Is it possible to learn what it takes to be a great trader or are traders born and possess innate abilities?
This is an important question to answer. After all, if it is impossible to acquire the skills necessary to be a great trader why invest all the time trying to improve? Why not admit that its pointless and that only a selected group of individuals is able to generate above average returns?
Micheal Covel´s book “The Complete Turtle Trader – The Legends, The Lessons, The Results” tells the story of the Turtle experiment, an experiment designed in order to answer this specific question. Can ordinary people be trained to become great traders?
In the 1980s legendary commodities trend trader Richard Dennis and his colleague William Eckhardt debated this very same question. While Dennis was convinced that it was his system that had made him successful and that anybody could learn to apply it Eckhardt disapproved saying that Dennis´ character had enabled him to succeed. The result of this disagreement was the Turtle experiment. The two men posted an ad in the New York Times saying that they were looking for trainees. They obtained an incredibly diverse group of people with backgrounds ranging from Harvard MBAs to security guards to professional gamblers. After four weeks of being trained by Eckhardt and Dennis himself the trainees were given 1 million dollars each and were to apply the trading rules acquired. The returns are astounding. While not all Turtles have become successful traders the performance of all of them in the first years managing Dennis´ money were impressive. Some of the Turtles continued managing money and have become billionaires in the process. It seems like the experiment proved that nurture beats nature in trading.

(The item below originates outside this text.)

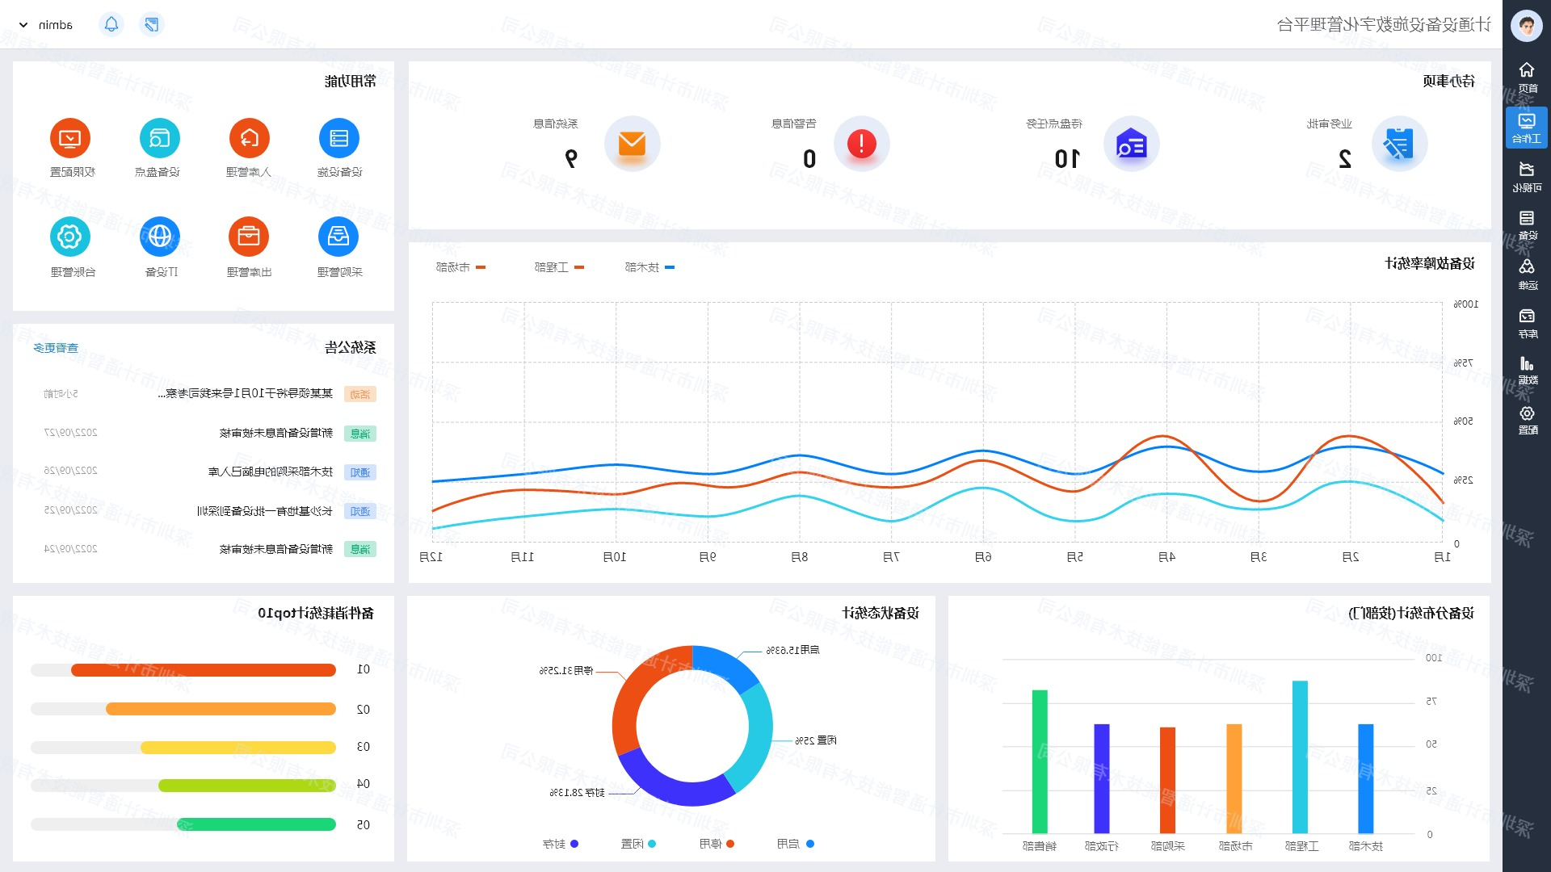Open 设备设施 shortcut icon

(x=338, y=139)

But what was it that the turtles learned from Dennis?
The turtles learned to apply a trend following system. They tried to recognize trends and ride them. They did not try to predict the future. Instead of trying to buy low and sell high as conventional wisdom would suggest the goal would be to buy high, selling higher, and to sell short low, covering even lower. This trading activity considerably varied from the the public perception of how traders spend there days. During the trading activities of the turtles days could pass without any trading. Their signals would not be triggered and thus they could not trade. When the trades finally manifested the situation could change completely and launch highly active days. Another aspect of the turtle´s trading system that would not be expected generally is the winning percentage of the trading system – or conventionally said: ” The Turtles were wrong the majority of the time!”. People want to be right all the time. Thus, they want a system with a very high winning rate. However, trend following only guarantees a win rate of about 40%. This means that 60% of your trades will be losers. As a consequence cutting losses, sizing your bets and riding the big winners is of paramount importance.
For their entries the Turtles used two breakout systems. The shorter term system one (S1) indicated an entry by a four week (twenty days) break-out of the price. The position would be exited in case of a two weak break-out (10 days) of the opposite direction. These signals would be used for both long and short positions. For system one (S1) there was a filter however. The Turtles would not take the entry if the last breakout generated a winner. If the trade before the breakout was a loser the entry would be taken.If this made them skip an entry and the market would continue to trend system (S2) two could be used. This used a eleven weeks (55 days) break-out for entry signals and a four weeks breakout of the opposite site as a exit signal.
But the entries were not that important. What was important is risk management and knowing when to exit. For that a measure of volatility – N- was conceptualized. N would be the average trading range (ATR) of the last twenty days. This was an important measure because it would allow the Turtles to buy more contracts of less volatile commodities and invest less in more volatile commodities. On each trade only 2% of trading capital would be risked which was equal to 2N – thus 2N would be the stop loss of each trade as well. If the trader would trade an account of 100000€. Buying apple breaking out at 100€ with an ATR of 8 the number of stocks that could be bought would be 100000*0.02 / 2*8 = 125 with a maximum draw-down of 2000€.
These were the main rules the turtles were following allowing them to achieve incredible returns. As Dennis said it is not the rules that makes a good trader. What is difficult is to stick to ones rules when the own account is down 50%. In this situation it is easy to abandon the own rules and give up. But being disciplined in these markets is what makes great traders.